Our recently published research paper Actuarial Metrics for Monitoring the Sustainability of the US Social Security System that was presented at the 49th Actuarial Research Conference held in July at the University of California, Santa Barbara, presented the results of monitoring the change in the solvency ratios over the period from 2002 to 2013 and indicated the absolute amounts of change and the equivalent annual rates of change over the period. If we had more data available, we would have liked to present results over a longer period going back to 1983 so as to reflect the full extent of changes since the time of the Greenspan Commission when the system was deemed to be 100% solvent for 75 years. Accordingly, the publication by OACT of Actuarial Note 2014-8 is particularly welcome as it presents a detailed year-by-year analysis of the changes in the actuarial balance of the OASDI system since 1983 according to five component factors: valuation period; demographic assumptions; economic assumptions; disability assumptions; and all other factors including methods.
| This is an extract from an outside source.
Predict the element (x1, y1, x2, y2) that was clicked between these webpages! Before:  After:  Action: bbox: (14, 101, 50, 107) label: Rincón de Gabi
There are two separate Social Security trust funds; one fund is for the Disability Insurance (DI) Program and the other is for the Old-Age and Survivors Insurance (OASI) Program. There have been several occasions in the past where amounts that were designated for one fund were diverted to the other fund when either fund was approaching a point where it might otherwise not have sufficient reserves and incoming revenue to meet its scheduled projected outgo for benefits and expenses. The DI trust fund is expected to be in need of augmentation in 2016 in order to maintain its ability to pay benefits in full. The OACT memorandum “Potential Reallocation of the Payroll Tax Rate between the Disability Insurance (DI) Program and the Old-Age and Survivors Insurance (OASI) Program” addresses this issue and presents a schedule of reallocated payroll tax rates, (currently 6.2% for both employees and employers, comprising 5.3% for OASI and 0.9% for DI), for the period from 2015 to 2025 that would equalize the expected future period over which the respective trust funds would be able to pay scheduled benefits in full until 2033. The amounts of the change in the allocation between the funds would be 0.5% in 2015-16, 0.4% in 2017, 0.2% in 2018-19, 0.1% in 2020-23, and 0.05% in 2024, with the rates reverting to the current 5.3% and 0.9% thereafter.